**YOUR TASK:**
Your task is to transcribe exactly, and only, the lines running from the one with "Task: Click the ОБУЧЕНИЕ section heading" to the end of the listing below, inclusive, with every picture left out.
◆ ◆ ◆ ◆
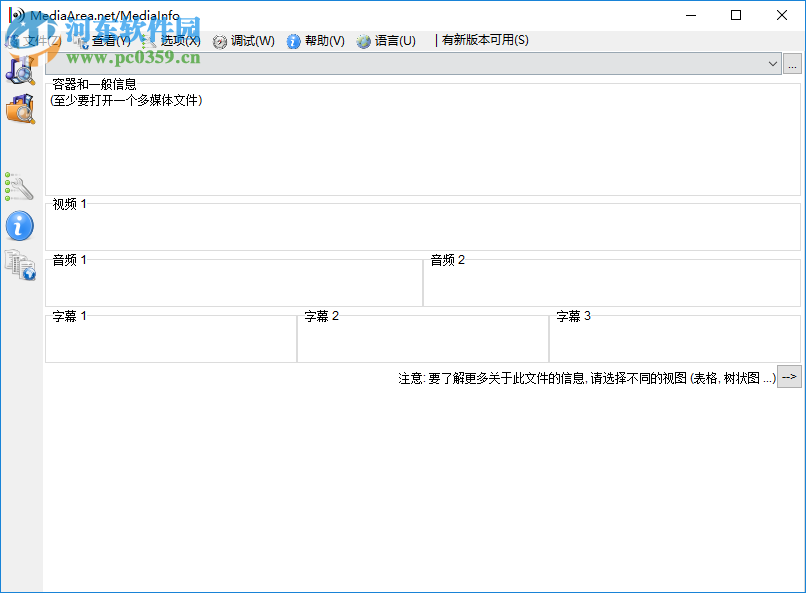Click the 语言 menu globe icon
This screenshot has width=806, height=593.
pos(364,41)
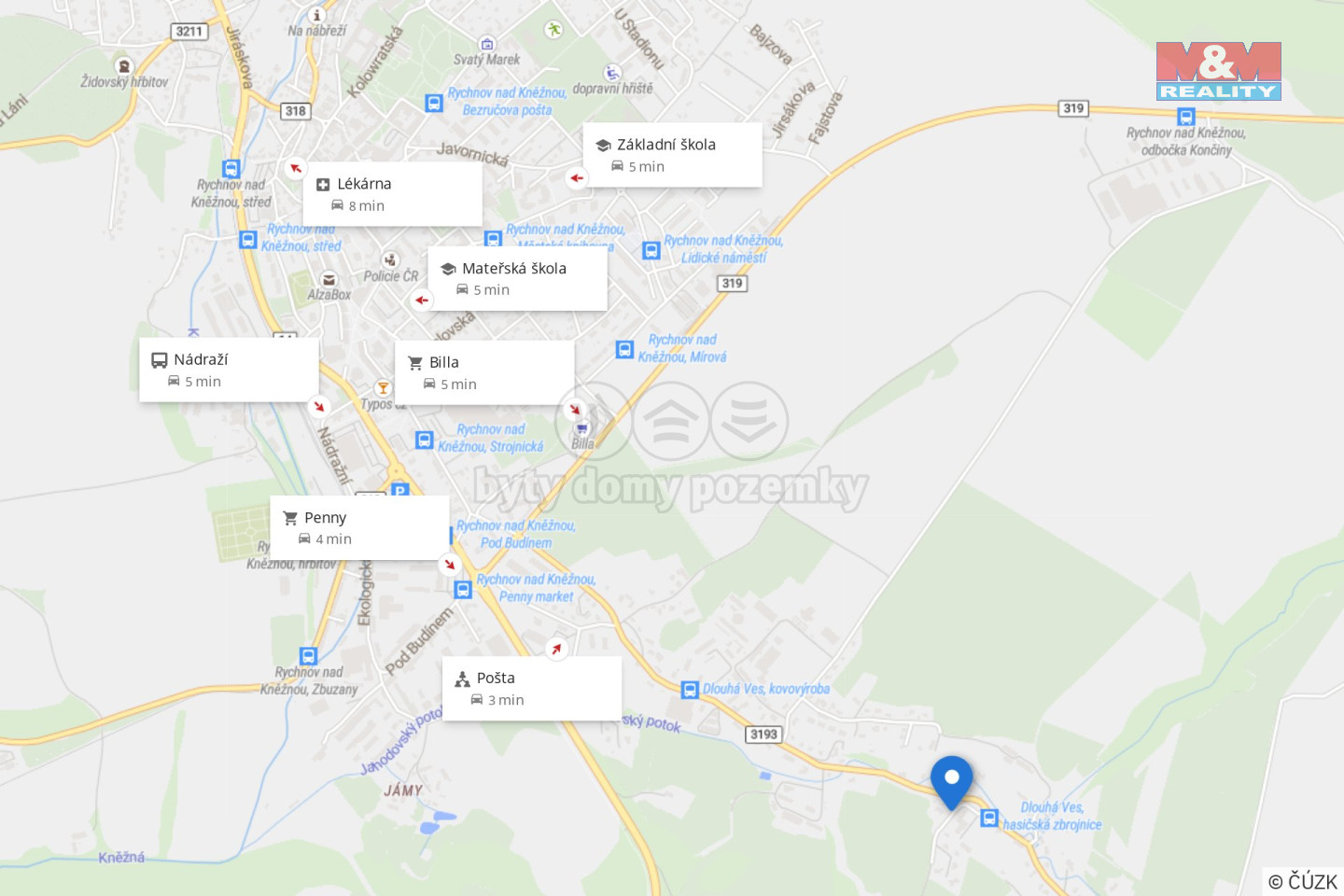Click the red arrow marker above Billa shop

(575, 410)
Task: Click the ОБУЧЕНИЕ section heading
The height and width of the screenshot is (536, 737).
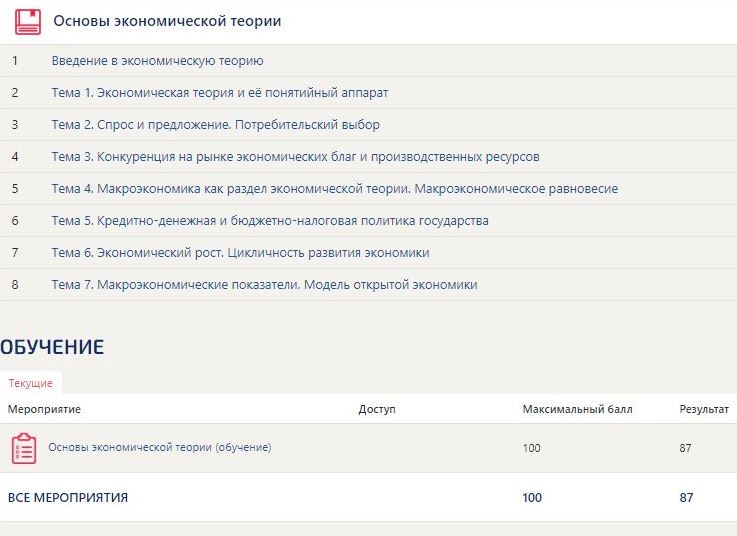Action: pyautogui.click(x=52, y=347)
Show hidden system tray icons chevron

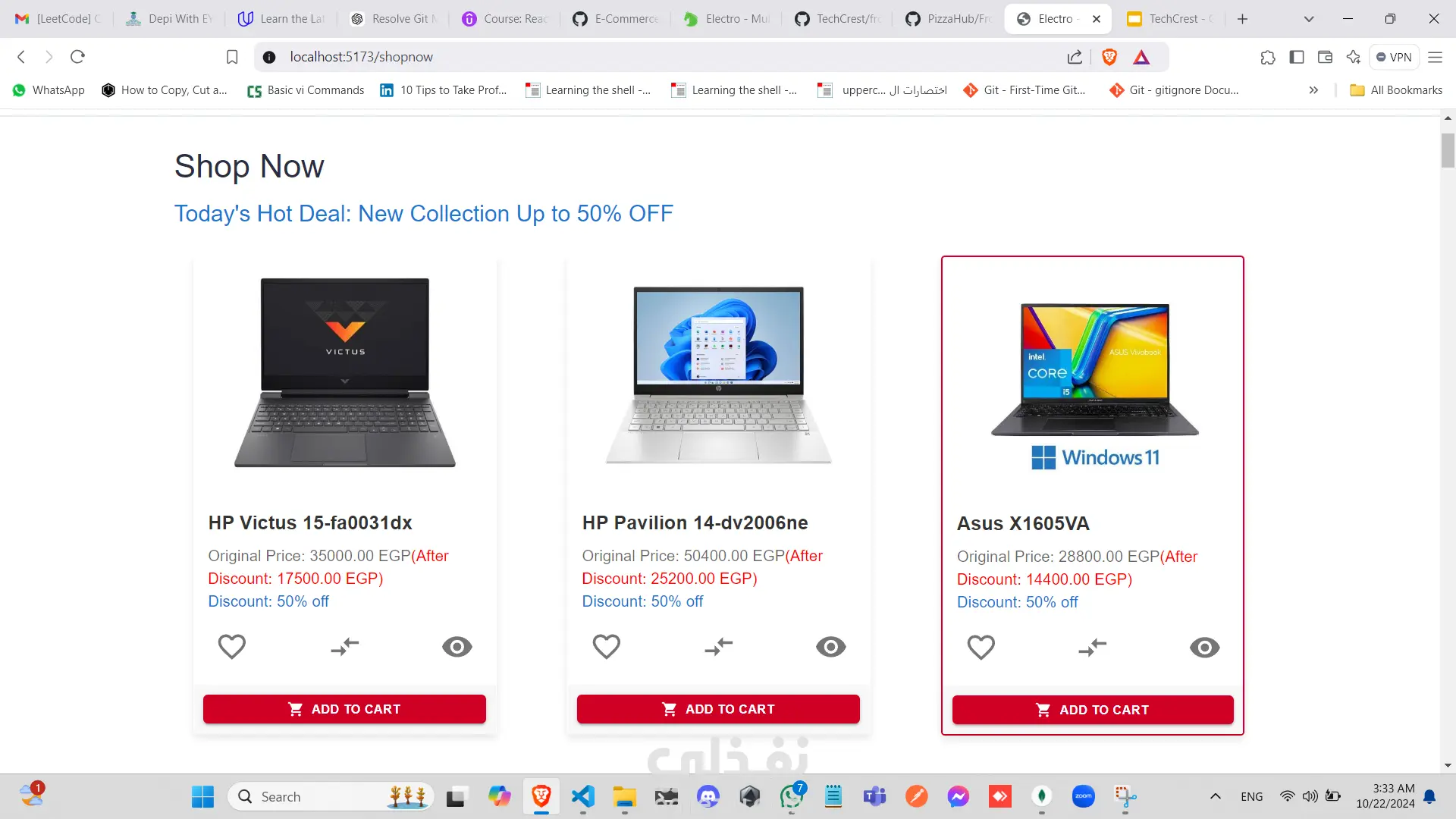click(1215, 796)
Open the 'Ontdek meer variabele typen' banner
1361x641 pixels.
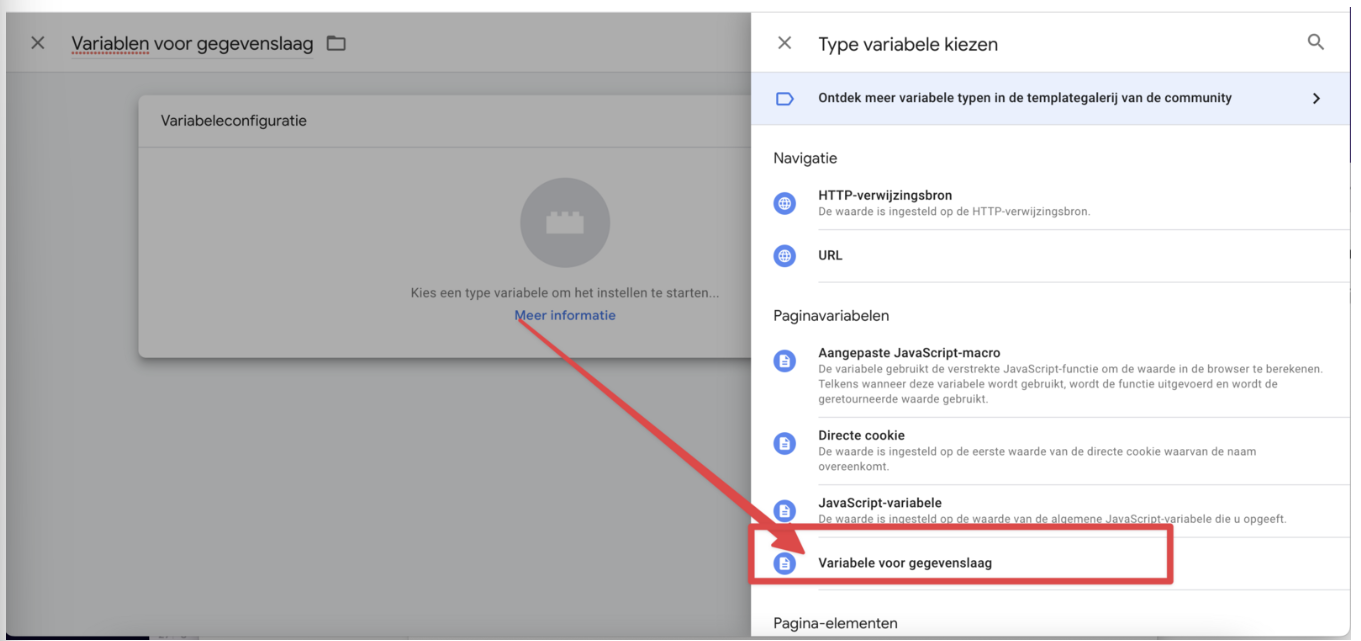1024,99
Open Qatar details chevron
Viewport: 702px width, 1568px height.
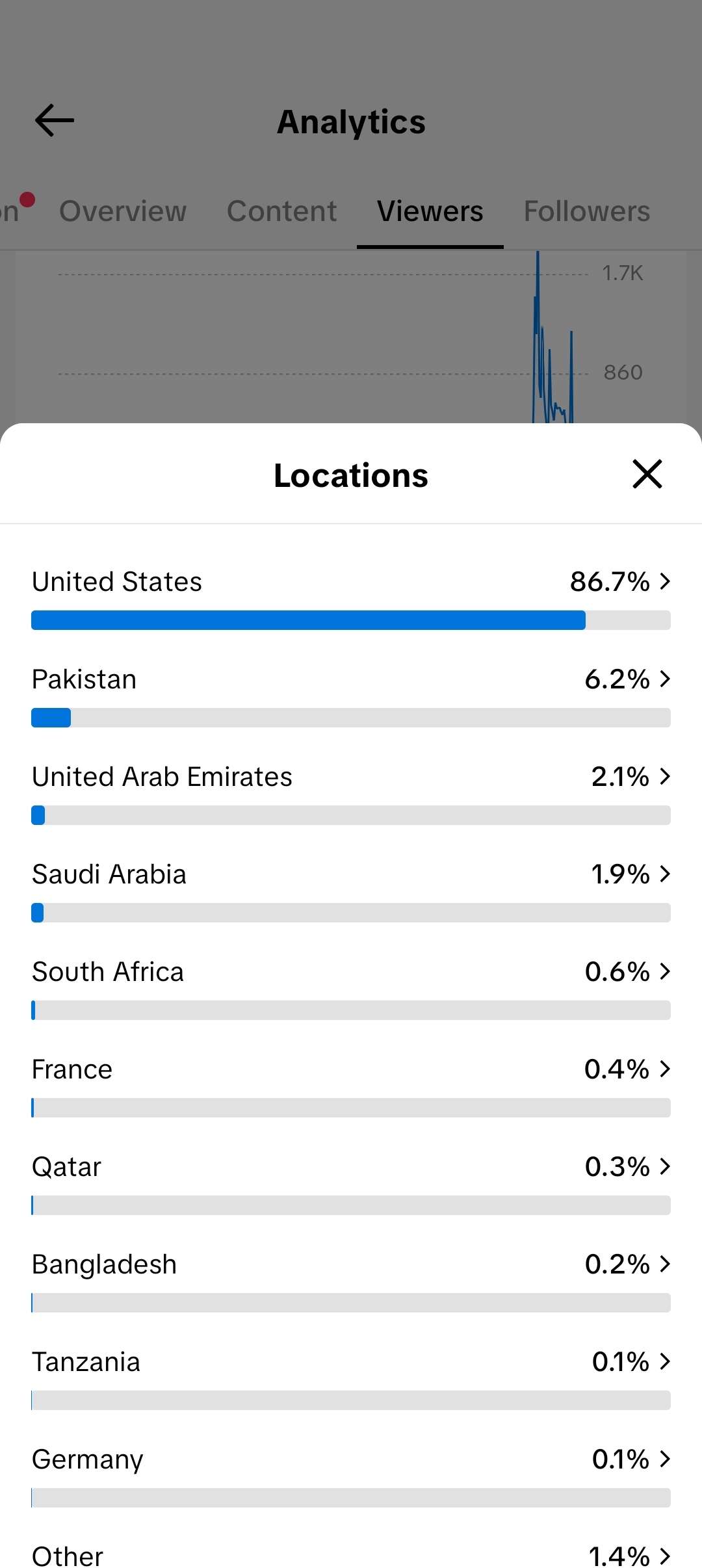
◆ ◆ ◆ ◆
**SOLUTION FOR THIS TASK:**
Task: Click the ОБУЧЕНИЕ section heading
The height and width of the screenshot is (536, 737).
Action: pyautogui.click(x=52, y=347)
Show hidden system tray icons chevron

click(1215, 796)
Open the 'Ontdek meer variabele typen' banner
1361x641 pixels.
1024,99
Open Qatar details chevron
Viewport: 702px width, 1568px height.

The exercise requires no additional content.